Testosterone level is only one thing that separates the dudes from the ladies. The IOC correctly notes, “A number of scientific papers have recently shown people who have undergone male puberty retain significant advantages in power and strength even after taking medication to suppress their testosterone levels.”
Puberty is when boys differentiate from girls through muscle mass, strength, and power. Once the engine is built, adult testosterone levels matter comparatively little. This means that a trans female swimmer keeping her testosterone level below a certain number makes little difference at this point since she went through male puberty years earlier.
Rather than following the science, let us look at actual results; say, the women’s 200-meter freestyle swim event, the one where Thomas won the Ivy League championship and set a tournament record. Specifically in the Tokyo 2020 games, the women’s gold medal time was 1:53.50 for Ariane Titmus, an Australian swimmer.
The men’s gold medal time was 1:44.22, a full 9 seconds faster than the women’s gold medal time. In fact, all men’s final and semifinal times were faster than the women’s winning time. In the heats, only one male swimmer posted a slower time than Ariane Titmus. In other words, virtually any male Olympic swimmer competing as a female would have taken the women’s gold medal.
How is that fair? In this day and age, where life, especially at colleges and universities, revolves around equity, tolerance, and diversity, how does a biologic male competing as a female, regardless of testosterone levels or levels of wokeness, demonstrate equity?
If biological men can compete as women, it makes women’s sports irrelevant. And dismisses the years of early morning swim practices and sacrifices girls and their families made to have a chance to compete against other girls and women on an equal playing field, or in this case swimming pool.
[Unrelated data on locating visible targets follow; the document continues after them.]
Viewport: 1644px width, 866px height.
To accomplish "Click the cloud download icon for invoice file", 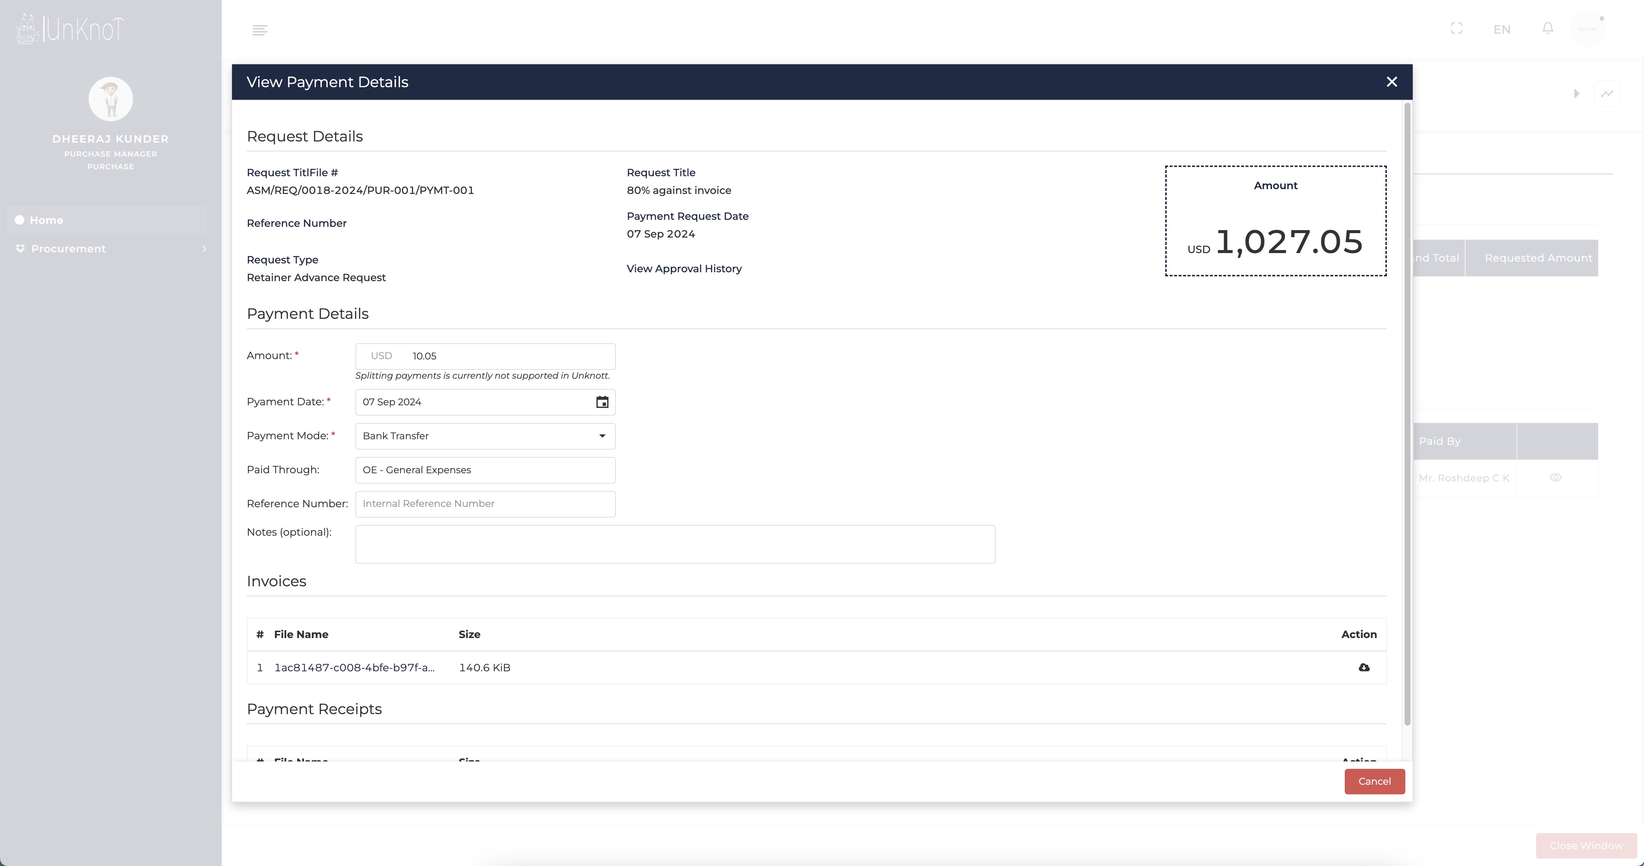I will [x=1364, y=668].
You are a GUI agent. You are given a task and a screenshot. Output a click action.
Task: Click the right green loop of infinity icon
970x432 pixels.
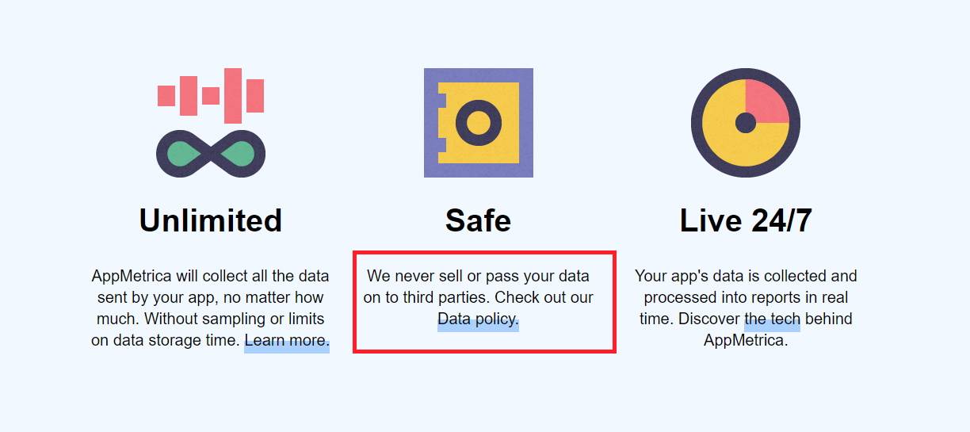click(x=238, y=153)
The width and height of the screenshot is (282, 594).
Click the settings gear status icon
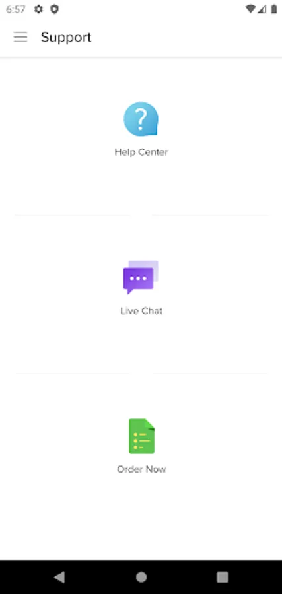[39, 9]
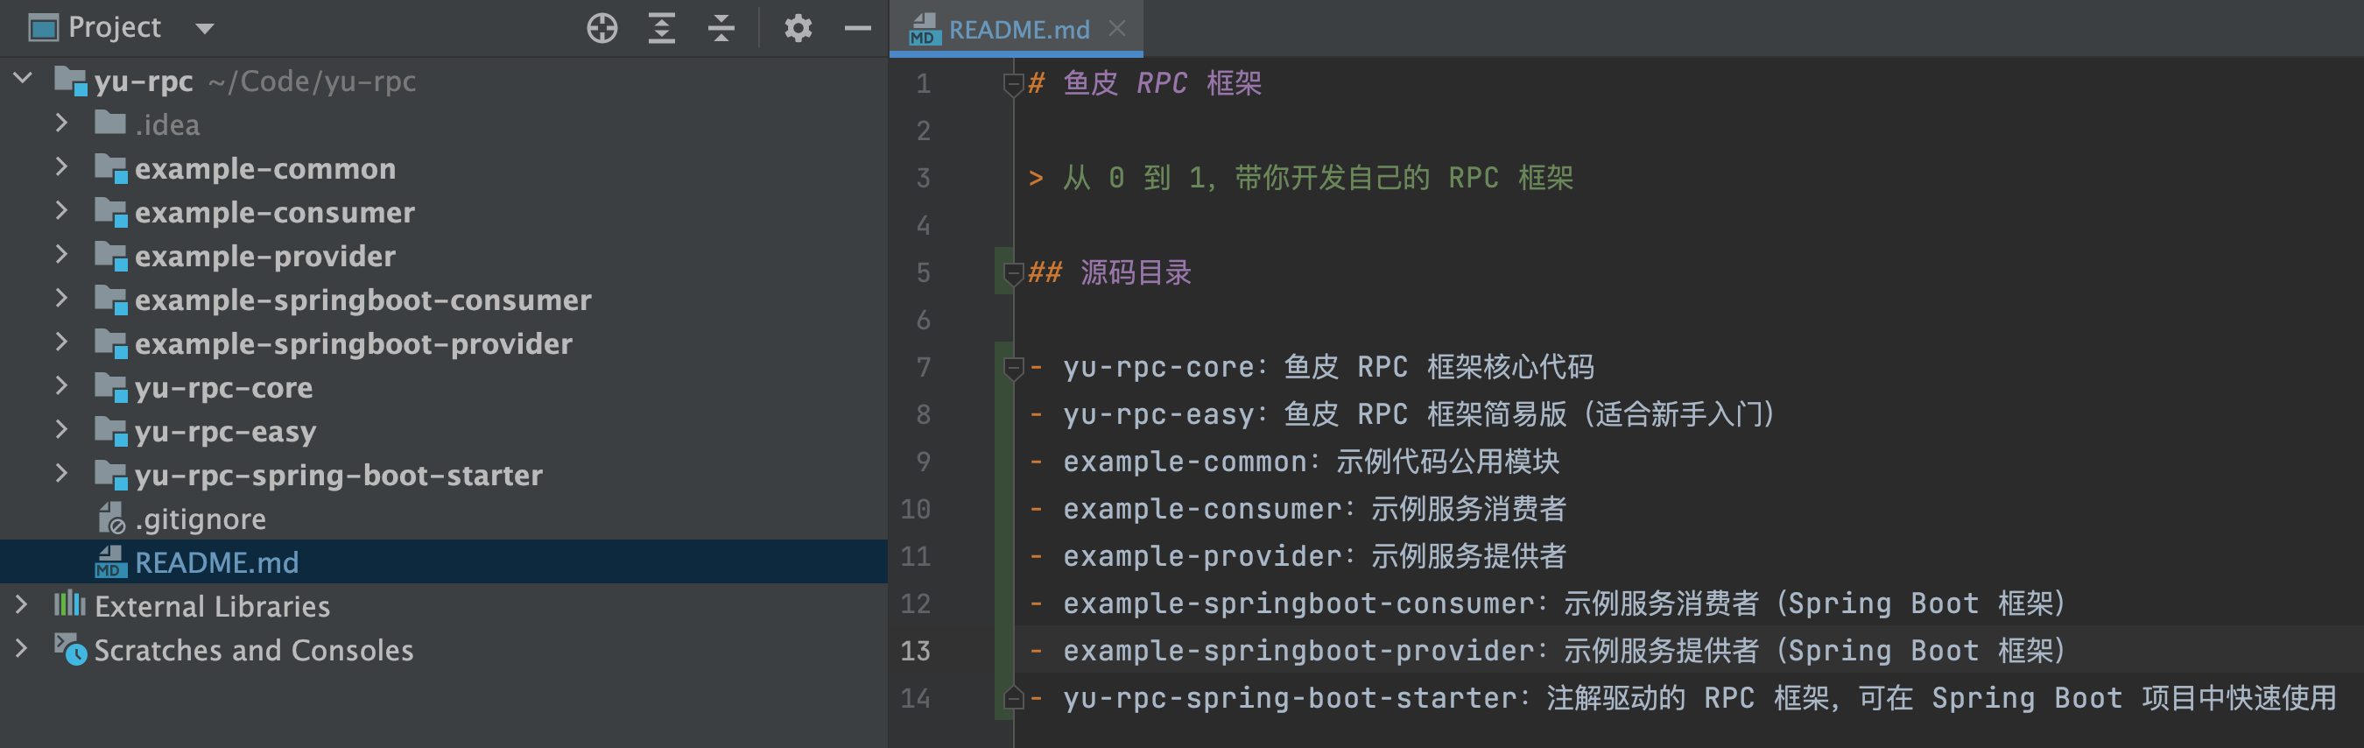Click the README.md Markdown file icon in tree
This screenshot has height=748, width=2364.
(110, 562)

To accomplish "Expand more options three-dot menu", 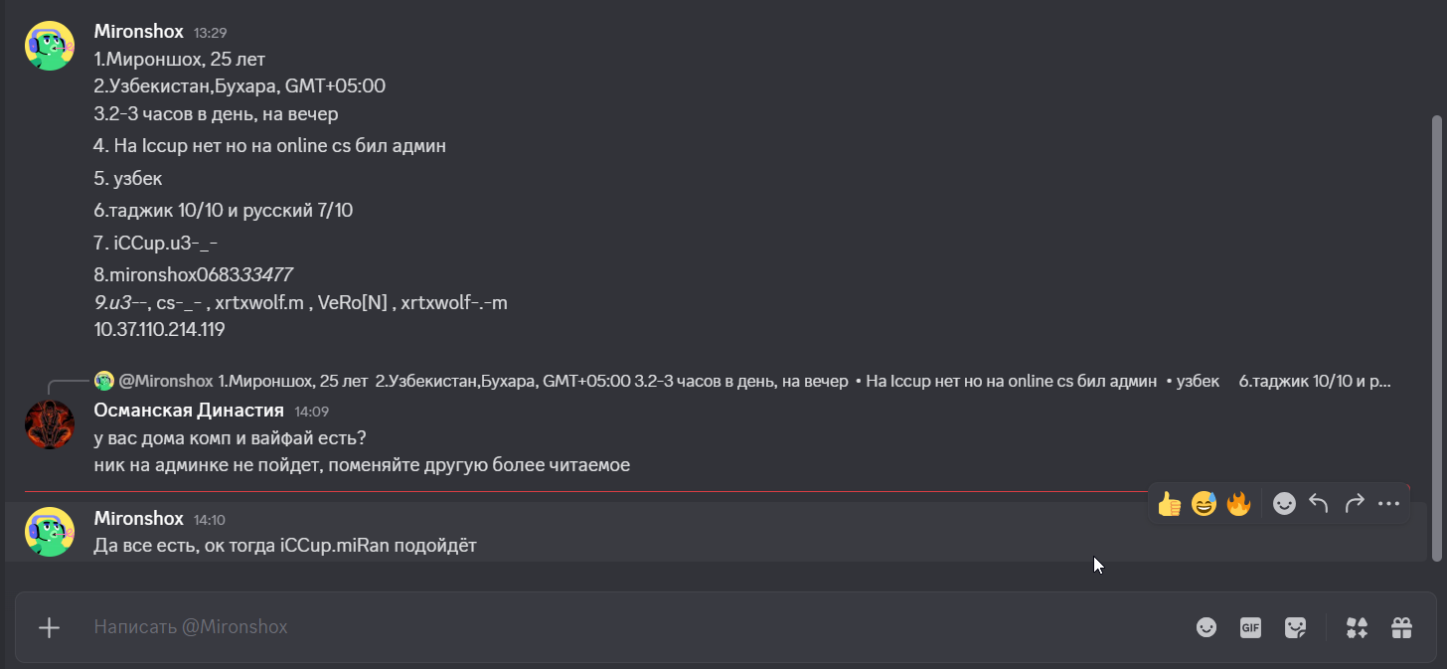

There are several ways out of this mess. One is to make sports a free-for-all where any and all human beings compete in sport, regardless of age, size, weight class, gender, or any other characteristic which creates an uneven playing field. A second option is to set up a third sporting category or even sporting event for those whose genders do not conform to the previously acceptable men’s and women’s categories, mainly transgender athletes. This would be more inclusive and provide them with an equitable forum to compete against each other.
Or finally, leave competitive sports alone, with only two categories for competition, those with XX chromosomes and those with XY chromosomes, a binary option regardless of one’s identified gender or preference. This follows biologic science, not political science.
Otherwise sporting regulatory authorities will twist themselves into woke pretzels, trying to appease the “fairness mob,” and instead only hurt the athletes they claim to support and represent.